Living in an area with few general surgeons may make people with appendicitis more likely to turn into ruptured appendix cases by the time they get to surgery, according to new research.
“The study shows that access to surgical care, especially general surgical care, is important and low access can have real impacts that affect peoples’ health,” coauthor Thomas Ricketts of the University of North Carolina at Chapel Hill told Reuters Health by email.
The Affordable Care Act includes a provision for incentive payments to increase the supply of doctors in areas with shortages, but those bonuses only apply in places with too few primary care doctors.
General surgeon and primary care shortage areas don’t always line up, Ricketts said, and even when they do, general surgeons can’t move to areas that don’t already have primary care physicians to serve the community and refer patients back to them.
Almost 30,000 patients with appendicitis – a quarter of whom suffered a burst appendix – were discharged from hospitals in North Carolina between 2007 and 2009, according to data from hospitals and surgery centers in the state analyzed by the researchers.
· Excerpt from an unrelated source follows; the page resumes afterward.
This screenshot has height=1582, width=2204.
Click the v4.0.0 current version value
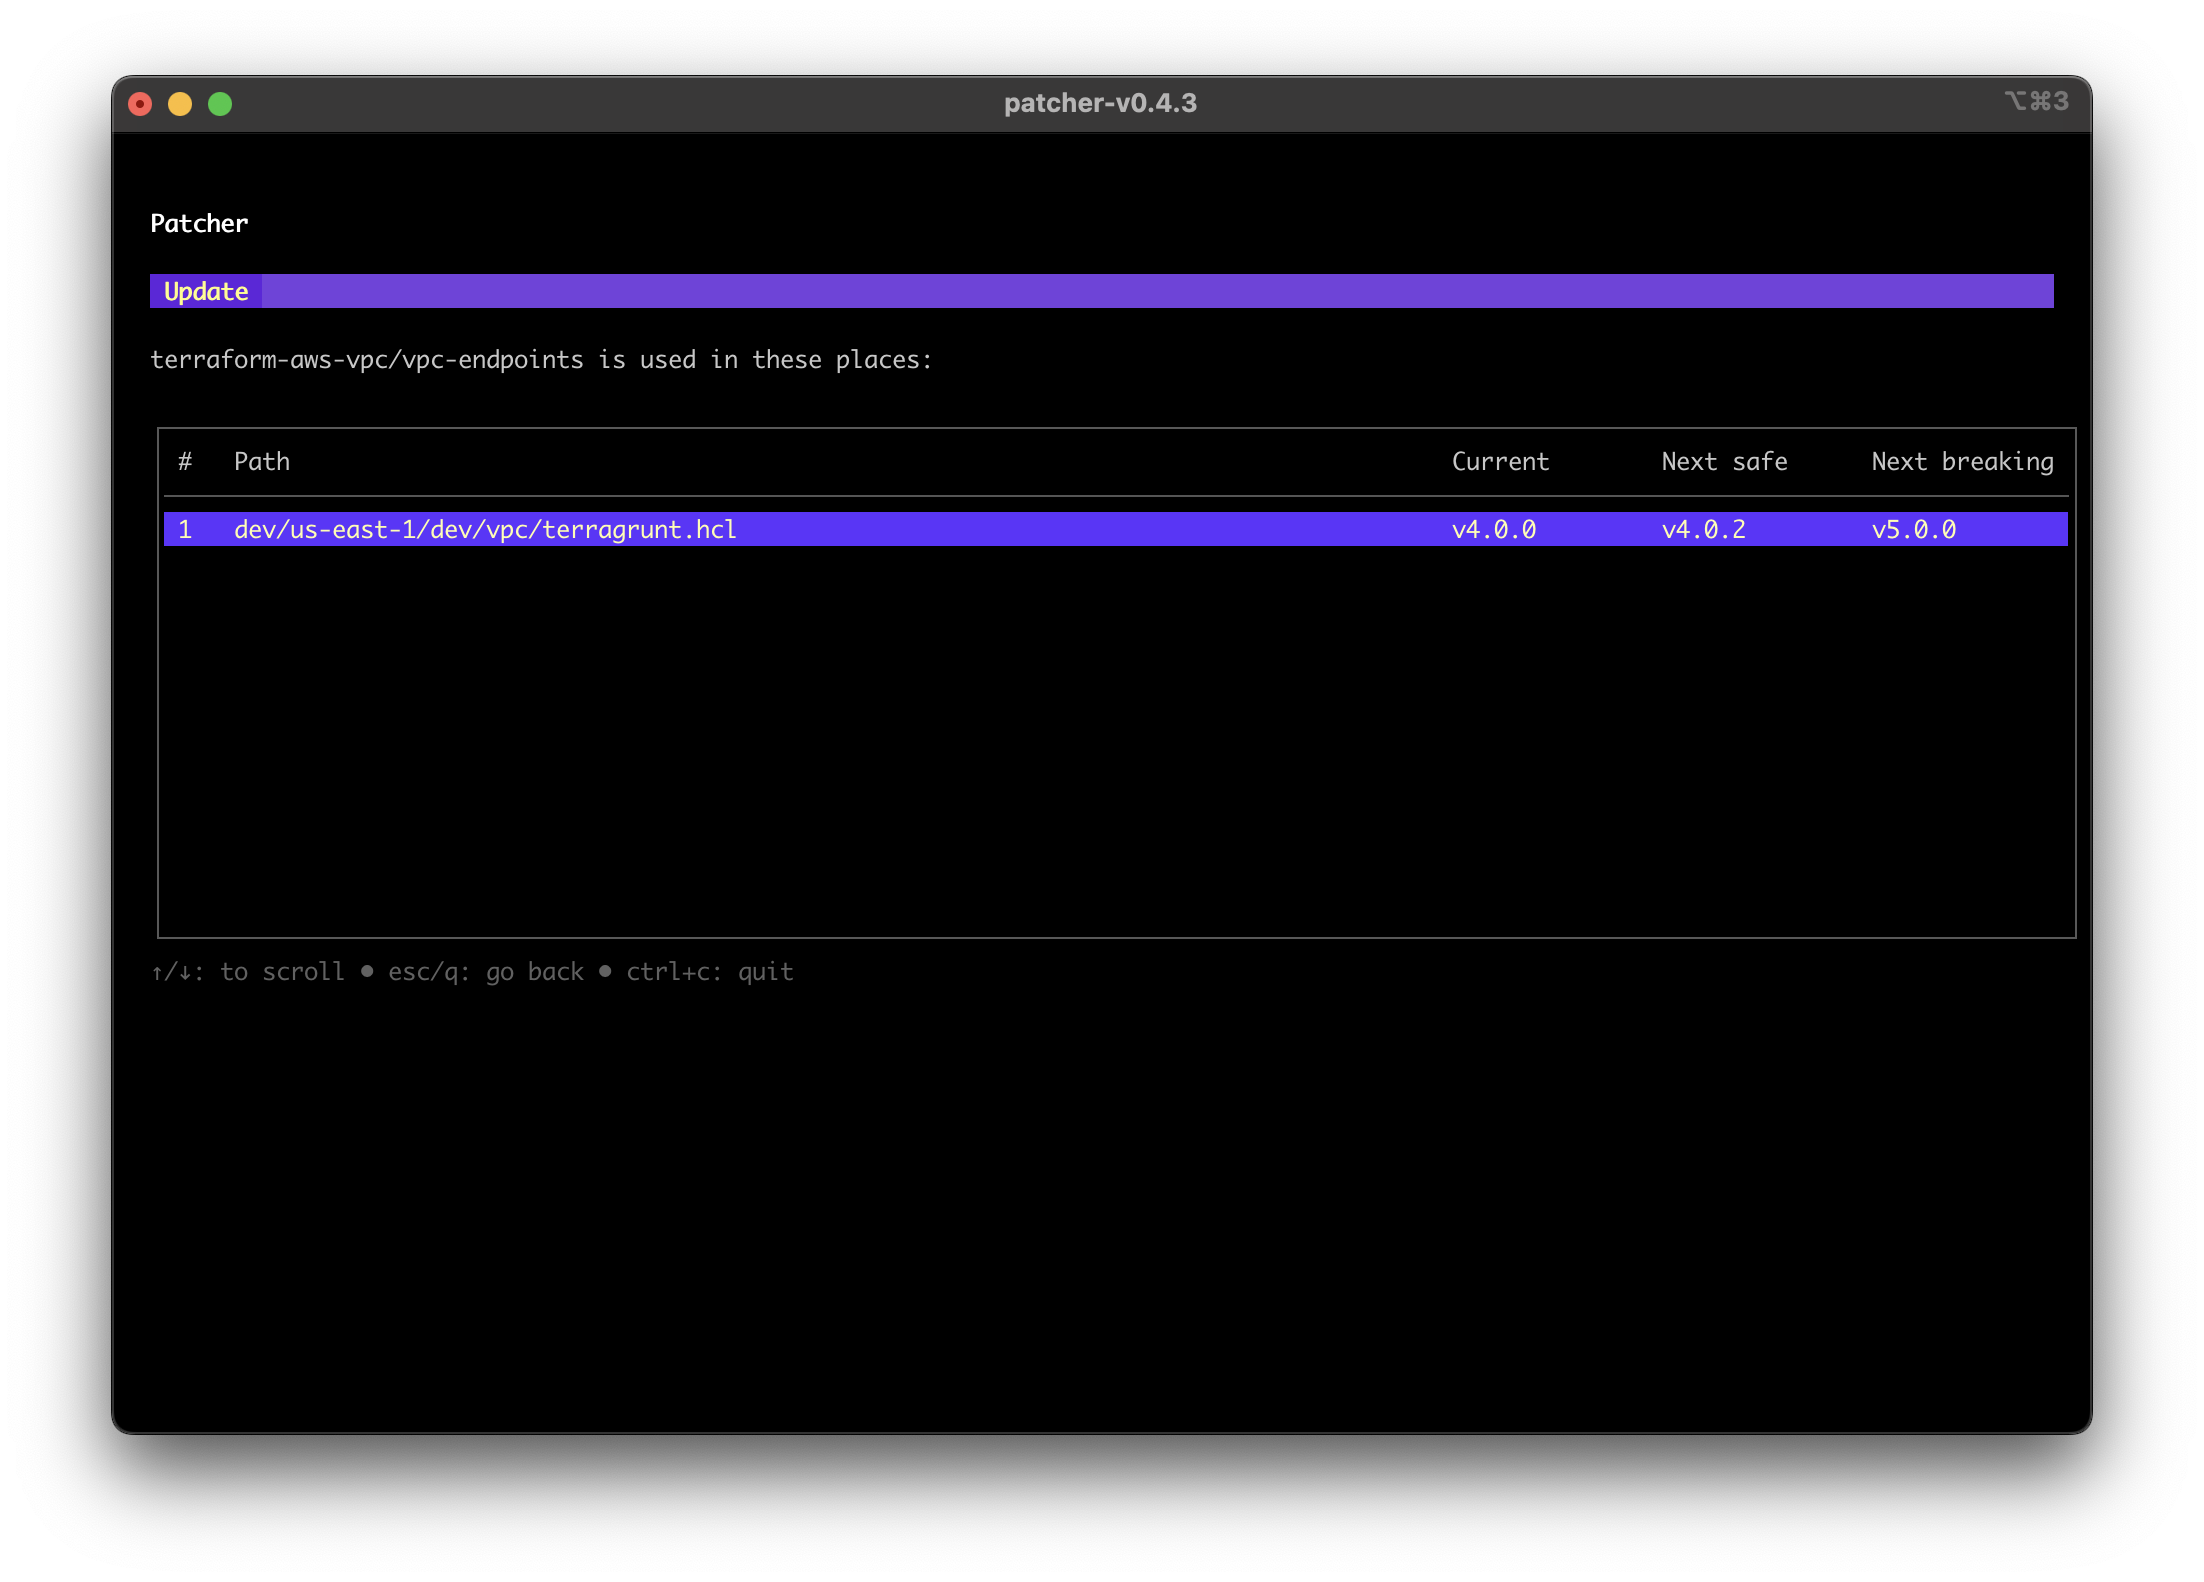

There are 95,000 burst appendices per year in the U.S. according to the Agency for Healthcare Research and Quality. A 2008 study found that an appendectomy can cost between $10,000 and $18,000 more when the appendix has burst.
With surgery before a rupture, typically about 20 hours or less after abdominal pain begins, patients usually recover quickly. If the appendix has burst (roughly 40 hours after symptoms begin), that could mean repeat operations and longer recovery time, according to the Merck Manual.
To see whether a surgeon shortage was linked to more burst appendices in an area, the researchers compared the number of cases of appendicitis, and specifically burst appendices, with the number of general surgeons in “surgical service areas” of the state that roughly align with zip codes.